Required task
Copy the entries word for word, beginning at the first line and ending with the line that contains "[x=22, y=56]".

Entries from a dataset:
-*-*-

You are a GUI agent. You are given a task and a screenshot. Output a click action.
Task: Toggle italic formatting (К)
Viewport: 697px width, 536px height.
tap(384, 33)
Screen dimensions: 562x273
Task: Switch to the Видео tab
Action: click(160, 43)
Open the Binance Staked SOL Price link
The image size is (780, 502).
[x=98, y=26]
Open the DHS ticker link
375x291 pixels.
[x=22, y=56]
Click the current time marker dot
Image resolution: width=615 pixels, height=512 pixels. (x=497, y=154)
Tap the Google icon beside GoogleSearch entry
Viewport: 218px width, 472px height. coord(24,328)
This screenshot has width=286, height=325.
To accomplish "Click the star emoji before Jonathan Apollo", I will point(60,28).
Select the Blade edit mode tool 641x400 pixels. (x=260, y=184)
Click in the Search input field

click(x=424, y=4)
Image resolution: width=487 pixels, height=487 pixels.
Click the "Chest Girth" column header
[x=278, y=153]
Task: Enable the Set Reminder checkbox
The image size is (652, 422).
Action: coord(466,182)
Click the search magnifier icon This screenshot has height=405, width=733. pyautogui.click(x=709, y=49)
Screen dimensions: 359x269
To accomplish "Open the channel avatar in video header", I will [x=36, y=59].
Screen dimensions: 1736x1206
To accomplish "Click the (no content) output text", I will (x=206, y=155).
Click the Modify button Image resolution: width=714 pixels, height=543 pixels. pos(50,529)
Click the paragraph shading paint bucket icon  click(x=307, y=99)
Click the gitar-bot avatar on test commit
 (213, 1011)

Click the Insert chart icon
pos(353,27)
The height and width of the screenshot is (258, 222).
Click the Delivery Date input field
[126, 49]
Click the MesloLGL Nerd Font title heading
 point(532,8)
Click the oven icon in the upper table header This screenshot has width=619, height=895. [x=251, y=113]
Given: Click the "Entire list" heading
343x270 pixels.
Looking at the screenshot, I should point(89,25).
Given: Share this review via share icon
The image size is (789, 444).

-*-*-

Response to the exercise
You are a GUI agent. You are given a task and a screenshot. Output a click action.
Task: Toggle italic formatting (К)
Viewport: 697px width, 536px height.
tap(384, 33)
Screen dimensions: 562x273
Task: Switch to the Видео tab
Action: click(160, 43)
Open the Binance Staked SOL Price link
The image size is (780, 502).
[x=98, y=26]
Open the DHS ticker link
375x291 pixels.
[x=22, y=56]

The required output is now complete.